Il duro mestiere del profeta

“Mi vanterò ben volentieri delle mie debolezze, perché dimori in me la potenza di Cristo”, esclama san Paolo dopo aver accolto le parole pronunciate dal Signore: “Ti basta la mia grazia”. San Paolo, come Ezechiele e il Salmista fungono da ‘profeti’ del Signore, ma tutti e tre, secondo quanto si ascolta dalla Parola di Dio di questa XIV domenica del T.O., hanno a che fare con i propri limiti e con le incomprensioni altrui. Rispondendo a delle presunte provocazioni, san Paolo fa presente alla comunità di Corinto alcune sue personali e delicate questioni quali l’essere stato soggetto agli attacchi del diavolo nella sua carne. Paolo ha raggiunto sì le alte vette della dimensione mistica (“rapito fino al terzo cielo”), ma perché non “montasse in superbia” ha sperimentato la debolezza dell’essere creatura e questo lo ha portato a non fare affidamento sulla sua persona, ma permettendo che nella sua persona dimorasse “la potenza di Cristo”. Così l’autore del Salmo 122, rifacendosi alla situazione degli israeliti dopo il ritorno dall’esilio babilonese, periodo in cui hanno patito il disprezzo e gli oltraggi dei pagani, presenta al Signore la supplica degli israeliti che Gli chiedono pietà perché sono “troppo sazi dello scherno dei gaudenti, del disprezzo dei superbi”. Anche il profeta Ezechiele incontra le fatiche di avere a che fare con un popolo difficile, una “genìa di ribelli”. Il brano è tratto dal capitolo 2, capitolo che descrive la chiamata di Ezechiele da parte del Signore. Secondo i dati biblici, Ezechiele ha esercitato la sua attività a Babilonia tra i suoi connazionali esiliati, ma è anche vero che alcuni passaggi (come quello del brano che ci riguarda) evidenziano la sua presenza in Palestina. La sua missione è stata svolta cioè in ambedue le realtà. È considerato un profeta ‘insolito’, perché chiamato non solo ad esprimersi con la parola, ma anche con atteggiamenti (es. migrante) e gesti (es. mimica dell’assedio di Gerusalemme). È il profeta che assiste a visioni,come quella dei quattro esseri viventi (che saranno ripresi per la simbologia degli evangelisti), delle ossa aride che rivivono, del tempio da cui scaturisce un fiume, ed altre ancora, ma soprattutto è il profeta che annuncia che l’Antica Alleanza sarà sostituita dalla Nuova Alleanza non tanto in virtù del ritorno a Dio da parte del popolo, quanto per dono gratuito di Dio.

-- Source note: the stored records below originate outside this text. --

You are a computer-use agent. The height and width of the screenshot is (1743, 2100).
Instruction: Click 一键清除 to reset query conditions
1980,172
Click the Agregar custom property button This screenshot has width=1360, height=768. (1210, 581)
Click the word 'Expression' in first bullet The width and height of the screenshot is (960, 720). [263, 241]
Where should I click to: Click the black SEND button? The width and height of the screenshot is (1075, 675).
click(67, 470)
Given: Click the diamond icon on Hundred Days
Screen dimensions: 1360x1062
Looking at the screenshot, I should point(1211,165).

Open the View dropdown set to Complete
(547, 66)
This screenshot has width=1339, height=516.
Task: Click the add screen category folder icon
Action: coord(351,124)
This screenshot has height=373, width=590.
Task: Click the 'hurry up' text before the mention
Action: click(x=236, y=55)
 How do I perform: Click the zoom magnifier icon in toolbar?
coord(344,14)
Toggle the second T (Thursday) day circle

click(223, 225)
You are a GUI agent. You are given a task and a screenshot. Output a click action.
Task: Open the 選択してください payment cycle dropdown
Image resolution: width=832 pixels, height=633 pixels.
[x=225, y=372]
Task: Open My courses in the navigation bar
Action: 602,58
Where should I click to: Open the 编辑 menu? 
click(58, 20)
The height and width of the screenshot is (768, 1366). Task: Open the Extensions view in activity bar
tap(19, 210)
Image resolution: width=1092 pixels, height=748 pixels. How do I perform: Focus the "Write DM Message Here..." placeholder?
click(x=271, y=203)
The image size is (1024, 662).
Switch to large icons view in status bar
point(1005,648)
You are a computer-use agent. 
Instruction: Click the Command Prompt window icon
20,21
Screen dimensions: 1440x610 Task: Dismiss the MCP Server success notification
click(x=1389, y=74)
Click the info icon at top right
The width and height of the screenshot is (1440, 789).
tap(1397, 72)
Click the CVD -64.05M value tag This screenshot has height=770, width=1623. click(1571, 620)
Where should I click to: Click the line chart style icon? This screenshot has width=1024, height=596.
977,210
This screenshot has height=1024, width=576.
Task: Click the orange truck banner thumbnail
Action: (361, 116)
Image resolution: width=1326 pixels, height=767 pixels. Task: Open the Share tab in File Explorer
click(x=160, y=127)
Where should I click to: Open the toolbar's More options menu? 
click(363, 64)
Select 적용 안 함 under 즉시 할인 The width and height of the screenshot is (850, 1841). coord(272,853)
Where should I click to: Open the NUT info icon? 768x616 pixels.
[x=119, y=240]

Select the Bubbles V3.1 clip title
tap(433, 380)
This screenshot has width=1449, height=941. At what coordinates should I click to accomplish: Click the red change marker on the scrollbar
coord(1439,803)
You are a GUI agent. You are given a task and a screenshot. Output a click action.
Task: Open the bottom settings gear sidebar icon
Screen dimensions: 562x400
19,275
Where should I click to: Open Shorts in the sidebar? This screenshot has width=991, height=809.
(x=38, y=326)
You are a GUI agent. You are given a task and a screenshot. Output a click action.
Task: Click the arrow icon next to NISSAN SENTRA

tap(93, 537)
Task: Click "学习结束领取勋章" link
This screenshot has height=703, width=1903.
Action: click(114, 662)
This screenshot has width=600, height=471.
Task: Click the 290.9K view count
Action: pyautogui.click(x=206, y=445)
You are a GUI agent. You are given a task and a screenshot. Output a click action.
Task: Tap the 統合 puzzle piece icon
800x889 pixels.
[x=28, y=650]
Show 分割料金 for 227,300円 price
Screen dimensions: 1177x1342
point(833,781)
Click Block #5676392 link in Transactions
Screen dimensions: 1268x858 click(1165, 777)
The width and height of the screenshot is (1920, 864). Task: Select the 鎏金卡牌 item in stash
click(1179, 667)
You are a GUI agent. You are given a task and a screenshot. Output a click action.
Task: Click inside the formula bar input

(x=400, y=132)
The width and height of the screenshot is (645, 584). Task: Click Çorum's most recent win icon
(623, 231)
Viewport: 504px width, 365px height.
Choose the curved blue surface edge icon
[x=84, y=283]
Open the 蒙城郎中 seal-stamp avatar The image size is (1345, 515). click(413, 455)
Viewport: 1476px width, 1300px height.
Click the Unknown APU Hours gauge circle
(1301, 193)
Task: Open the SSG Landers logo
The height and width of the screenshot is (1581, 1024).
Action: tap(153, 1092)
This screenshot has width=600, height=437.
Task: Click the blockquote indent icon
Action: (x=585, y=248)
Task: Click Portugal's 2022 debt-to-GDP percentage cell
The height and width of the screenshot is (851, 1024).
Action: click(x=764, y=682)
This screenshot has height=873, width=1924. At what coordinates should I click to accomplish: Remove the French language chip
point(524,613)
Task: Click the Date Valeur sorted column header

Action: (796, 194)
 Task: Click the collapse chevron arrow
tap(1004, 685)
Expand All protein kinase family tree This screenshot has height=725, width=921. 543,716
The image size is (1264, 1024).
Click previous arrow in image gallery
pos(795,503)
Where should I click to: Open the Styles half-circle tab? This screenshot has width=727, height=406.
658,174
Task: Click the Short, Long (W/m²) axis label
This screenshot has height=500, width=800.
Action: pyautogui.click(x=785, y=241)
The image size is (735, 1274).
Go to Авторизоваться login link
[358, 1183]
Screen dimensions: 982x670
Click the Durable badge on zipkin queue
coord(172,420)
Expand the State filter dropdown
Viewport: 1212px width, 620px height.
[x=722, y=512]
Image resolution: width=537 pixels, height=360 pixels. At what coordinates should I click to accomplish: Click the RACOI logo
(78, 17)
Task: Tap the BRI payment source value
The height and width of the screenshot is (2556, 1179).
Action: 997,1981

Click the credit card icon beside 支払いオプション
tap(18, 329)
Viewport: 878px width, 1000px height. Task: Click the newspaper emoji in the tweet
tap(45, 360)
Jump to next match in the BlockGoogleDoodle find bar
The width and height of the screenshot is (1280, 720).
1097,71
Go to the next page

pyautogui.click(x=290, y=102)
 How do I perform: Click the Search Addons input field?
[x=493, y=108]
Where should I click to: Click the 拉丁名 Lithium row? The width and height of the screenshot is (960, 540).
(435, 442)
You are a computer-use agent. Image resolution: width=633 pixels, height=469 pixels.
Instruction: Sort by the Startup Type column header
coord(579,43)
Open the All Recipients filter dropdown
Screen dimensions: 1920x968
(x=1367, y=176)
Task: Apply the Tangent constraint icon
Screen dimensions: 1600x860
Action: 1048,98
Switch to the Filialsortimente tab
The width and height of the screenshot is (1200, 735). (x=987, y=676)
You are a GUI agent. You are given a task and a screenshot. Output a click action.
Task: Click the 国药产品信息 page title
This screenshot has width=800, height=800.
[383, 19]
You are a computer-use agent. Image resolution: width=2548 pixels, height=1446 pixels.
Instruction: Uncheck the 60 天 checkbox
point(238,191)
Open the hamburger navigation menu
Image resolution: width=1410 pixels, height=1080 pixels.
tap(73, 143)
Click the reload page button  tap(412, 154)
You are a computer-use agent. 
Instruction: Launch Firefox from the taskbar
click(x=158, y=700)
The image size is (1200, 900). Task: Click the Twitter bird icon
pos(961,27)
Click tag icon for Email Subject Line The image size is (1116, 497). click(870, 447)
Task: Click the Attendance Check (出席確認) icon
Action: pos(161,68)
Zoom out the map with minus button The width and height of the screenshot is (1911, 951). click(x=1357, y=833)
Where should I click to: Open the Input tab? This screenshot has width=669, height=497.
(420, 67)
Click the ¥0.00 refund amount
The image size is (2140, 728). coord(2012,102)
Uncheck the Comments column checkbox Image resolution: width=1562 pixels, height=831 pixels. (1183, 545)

Ezechiele ha tutte le caratteristiche tipiche del ‘profeta’: lo Spirito del Signore (“uno spirito entrò in me”), la prontezza (“mi fece alzare in piedi”), l’ascolto (“ascoltai colui che mi parlava”). Nonostante tutto questo, la missione incontra resistenze e incomprensioni, ma a queste lo ha preparato il Signore stesso dal momento in cui lo ha investito dell’‘incarico’.

Infatti, senza risparmiarsi, l’autore sacro mette in bocca al Signore aggettivi pesanti per descrivere coloro verso i quali Ezechiele dovrà esercitare la sua attività profetica. In soli tre versetti, i destinatari dell’annuncio profetico sono definiti “razza di ribelli”, “figli testardi”, “dal cuore indurito” e “genia di ribelli”, espressioni che ritornano in altri ambiti veterotestamentari e che significano non solo la chiusura mentale, ma anche e soprattutto l’egoismo.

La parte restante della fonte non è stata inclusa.